The financial services firm told investors that the “unprecedented” rate of rate hikes had caused problems for pension fund customers and counterparties of its so-called Liability-Driven Investment (LDI) division.

But the Bank of England’s intervention last week has eased these pressures, L&G said, as its annuity portfolio has had no trouble meeting collateral requests, and it has not been forced to offload assets due to adequate capital and liquidity buffers.

L&G’s asset management arm is one of the largest providers of LDI products in the country, which are often used by final salary pension funds to protect themselves against dramatic swings in the value of their investments.

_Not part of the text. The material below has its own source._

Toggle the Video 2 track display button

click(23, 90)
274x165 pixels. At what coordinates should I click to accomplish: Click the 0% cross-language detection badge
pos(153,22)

Strong result: Legal & General revealed operating profit is up 8% in the first half of 2022 to £1.16 billion, just above analysts' forecasts of £1.12 billion

Strong result: Legal & General revealed operating profit is up 8% in the first half of 2022 to £1.16 billion, just above analysts’ forecasts of £1.12 billion

Chancellor Kwasi Kwarteng’s now infamous ‘mini-budget’, which included plans for unfunded tax cuts, further unsettled LDIs last week as rising gold yields risked collapse of large numbers of UK pension schemes.

But the Bank of England responded with a £65bn bond purchase program to calm government bond markets, a move that L&G said had lowered real interest rates and “helped relieve pressure on our customers.”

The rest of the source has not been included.